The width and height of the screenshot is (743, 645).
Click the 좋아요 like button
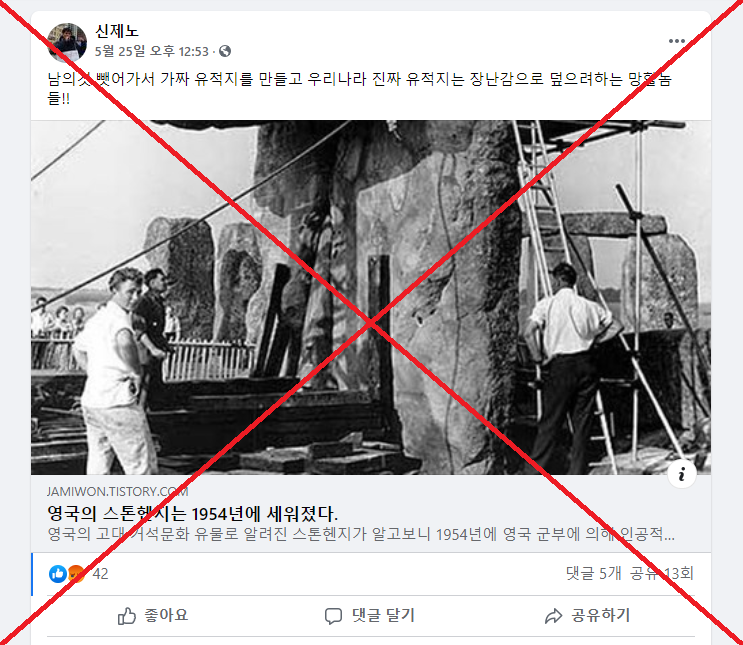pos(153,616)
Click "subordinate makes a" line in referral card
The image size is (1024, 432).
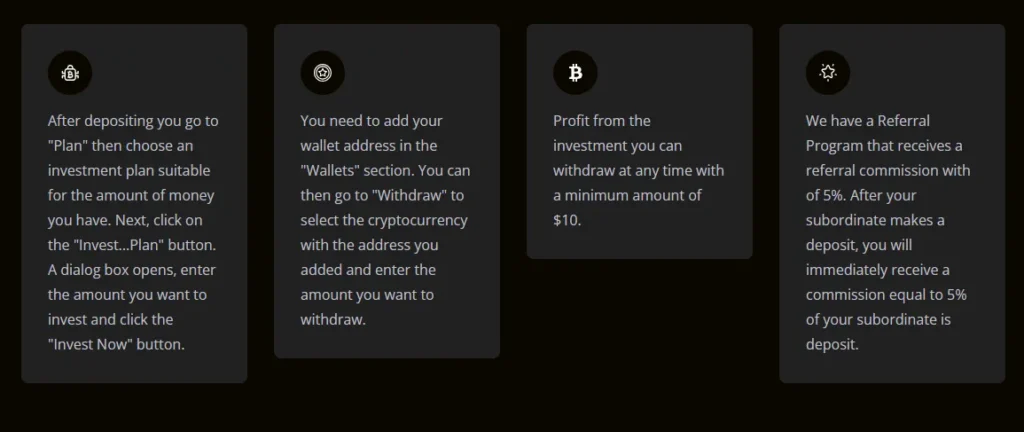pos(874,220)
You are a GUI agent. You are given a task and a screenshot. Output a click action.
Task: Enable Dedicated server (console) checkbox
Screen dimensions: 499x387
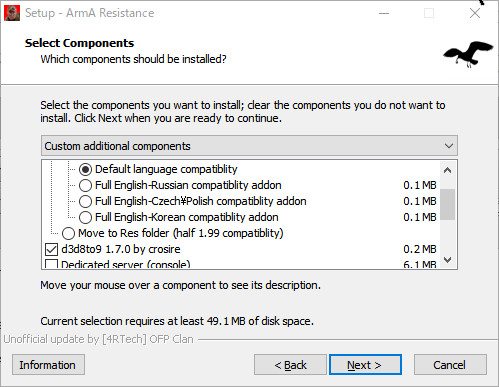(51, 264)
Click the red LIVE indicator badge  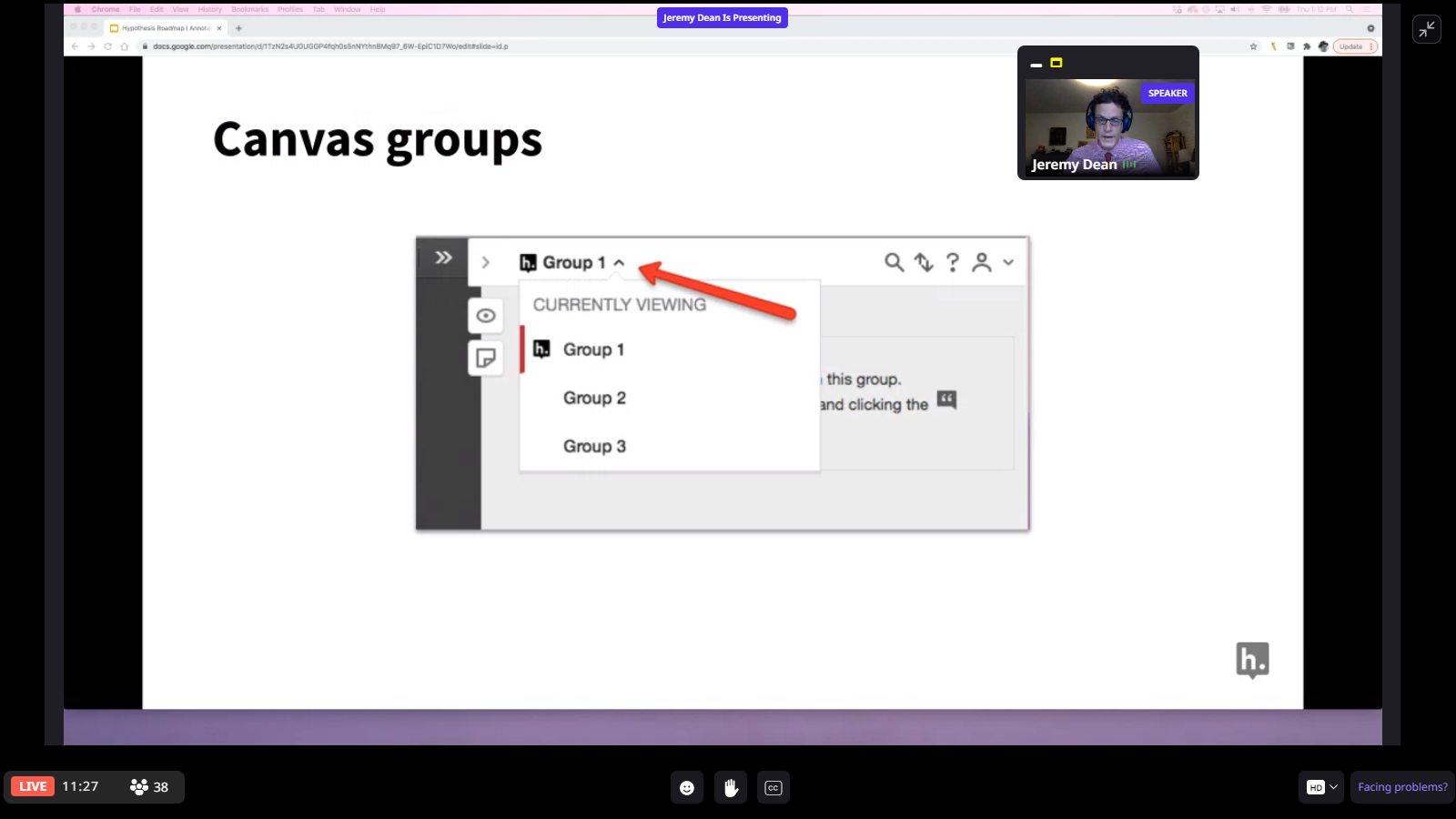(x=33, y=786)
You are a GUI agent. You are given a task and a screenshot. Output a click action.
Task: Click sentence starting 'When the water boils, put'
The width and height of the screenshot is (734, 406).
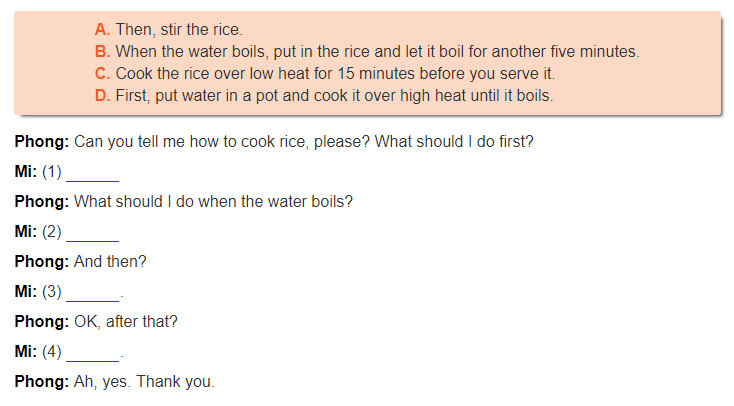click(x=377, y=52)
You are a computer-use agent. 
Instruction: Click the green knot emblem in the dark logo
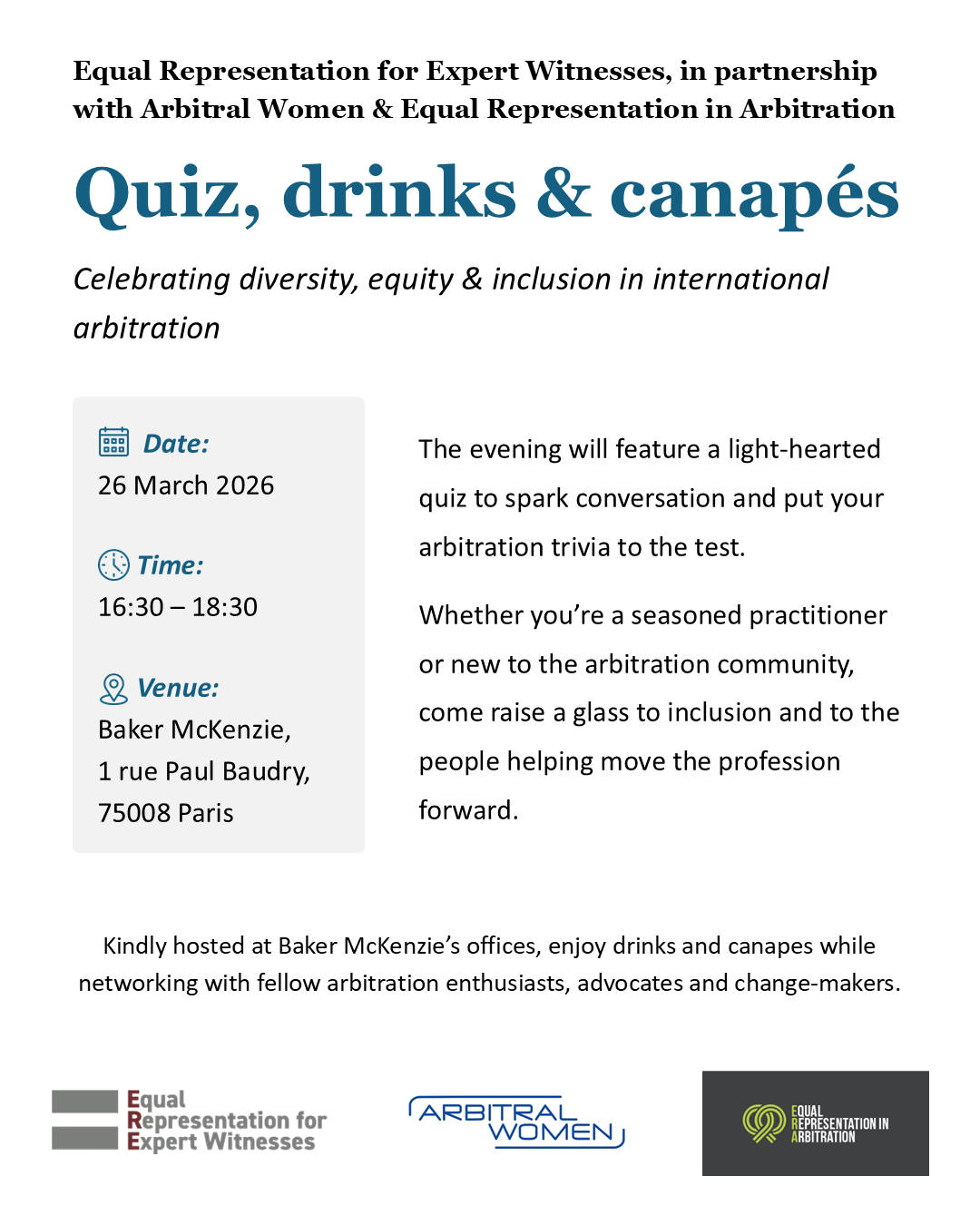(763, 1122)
* * * * * * *
▸ Task instructions
Return nothing except the lines from the one containing "Instruction: Click the" through the final line of the data, copied exactly. Leave out all pictures.

▸ Result
Instruction: Click the green knot emblem in the dark logo
(763, 1122)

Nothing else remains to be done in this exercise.